View larger version (67K): [in this window] [in a new window]   FIG. 7. Role of sumoylation and the BTB domain of Bach2 in repression of transcription activity around PML bodies upon oxidative stress. Transcription labeling for 5 min with 1 mM BrUTP by STL was carried out in FLAG-Bach2KR- or FLAG-Bach2BTB-expressing GM02063 cells after 1 mM DEM treatment for 2 h. Profile plots of signal intensity in a cell expressing Bach2KR (A) or Bach2BTB (B) along the arrows are shown. Bach2KR (A), Bach2BTB (B), PML, and transcription sites are visualized in green, red, and blue, respectively. Bars, 5 µm.

	DISCUSSION

Top Abstract Introduction Materials and Methods Results Discussion References

The Bach2 N-terminal region including the BTB domain is required for focus formation. Especially, we conclude that the BTB domain of Bach2 plays an important role in focus formation since Bach2BTB failed to do so. This conclusion is consistent with observations regarding PLZF. PLZF also carries the BTB domain and forms nuclear foci closely associated with PML bodies (41). At present, however, we cannot generalize the involvement of BTB domains in recruiting these proteins around PML bodies, since Bach1 did not form any nuclear foci (Fig. 5). Furthermore, B1B2(A) and B1B2(C) chimeric proteins which carry the BTB domain of Bach1 failed to form foci as well (Fig. 5). Therefore, it is possible that there are at least two types of BTB domains: one that can mediate nuclear focus formation and another that cannot. Transcription regulation by the former type of factors like Bach2 involves two layers of specificities: one is determined by the specific DNA binding sites (MAREs for Bach2), and the other is the subnuclear addresses of target genes (i.e., the subnuclear positioning). On the other hand, the latter type of factors like Bach1 may regulate gene expression in a more conventional way (i.e., in a way independent of nuclear structure).

In this study, we found that sumoylation of Bach2 is required for the recruitment of the protein around PML bodies upon oxidative stress (Fig. 6). Sumoylation of PML has been proposed to play an important role in the recruitment of nuclear proteins, like Sp100, Daxx, and PML itself, into the nuclear domain (34, 57). These proteins show colocalization with PML bodies. In contrast, Bach2 is recruited around but not inside PML bodies upon oxidative stress. Bach2 surrounded PML bodies and formed ring-like nuclear foci (Fig. 1). Accumulation of Bach2 around preexisting PML bodies may contribute to the formation of such a ring-like structure. Interestingly, PML bodies themselves are also known to have a ring-like structure. A study using electron microscopy revealed that the core of PML bodies is a dense, protein-based structure that does not contain detectable nucleic acid (5). These observations suggest that the nuclear regions where PML and Bach2 accumulate are particular nuclear compartments containing a common scaffold for sumoylated proteins.
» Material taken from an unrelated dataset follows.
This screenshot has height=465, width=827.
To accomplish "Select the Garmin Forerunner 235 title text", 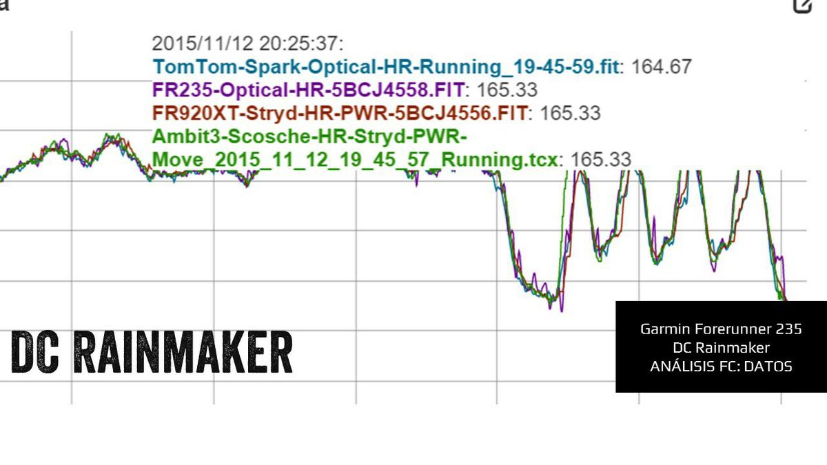I will [x=721, y=330].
PML could directly or indirectly bind to the scaffold in these compartments without any stress. Under various conditions, specific regulatory proteins might be recruited to modify the transcription activity of specific genes in the compartments. In the case of oxidative stress, Bach2 is recruited to these compartments and can compete in the scaffold with PML dynamically, resulting in the modification of the transcription activity of the genes in the compartments. Sumoylation of Bach2, as well as PML, might play an important role in the recruitment of not only Bach2 but also other nuclear proteins which bind to Bach2. To clarify the role of these higher-order nuclear structures in nuclear function, further characterization of proteins associated with PML bodies and Bach2 foci and their dynamics will be required. We identified three types of Bach2 foci with regard to their association with PML bodies. These different types of foci may be interconvertible. The other possibility is that they were formed independently. Bach2 in the nuclear foci showed rapid turnover in living cells (Fig. 2), indicating that the nuclear foci are dynamic nuclear structures. This finding supports the former model. The evidence, however, is circumstantial and needs to be corroborated in future studies.
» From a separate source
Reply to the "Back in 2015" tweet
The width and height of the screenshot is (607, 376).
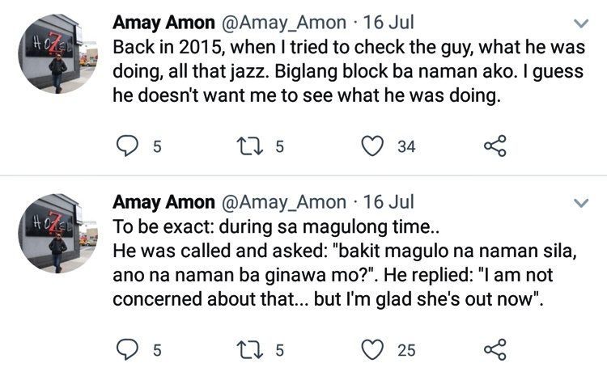tap(129, 146)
Bach2 is abundantly expressed in the early stages of B-cell differentiation and is suppressed in terminally differentiated plasma cells (35). Upon oxidative stress, Bach2 translocation into nuclei has been observed not only in 293T cells and GM02063 cells, as shown in Fig. 1, but also in NIH 3T3 cells (36) and primary mouse B cells (D. Ikebe, unpublished observation). In yeast cells, the bZip transcription factors yAp-1 and Pap1, which are related to the vertebrate AP-1, play key roles in the oxidative stress responses, and activities of both proteins are also regulated by a conditional nuclear export by Crm1/exportin 1 through their nuclear export signal like Bach2 (24, 45, 53). These findings raise an interesting possibility in the regulation of B-cell development. Positive and negative selections (i.e., induction of apoptosis) of B cells are essential for their proper differentiation. B cells may utilize such an evolutionarily conserved common protein sorting system in oxidative stress response for the effective elimination of cells during differentiation, since Bach2 has the proapoptotic function (36). The other possibility is that Bach2 might be recruited around PML bodies to regulate a specific group of genes involved in B-cell differentiation together with other proteins, such as Bcl-6, also recruited around PML bodies. Further studies on the dynamics of Bach2 within the cell will open new opportunities to examine the relationships between transcription, nuclear structure, and differentiation of B cells.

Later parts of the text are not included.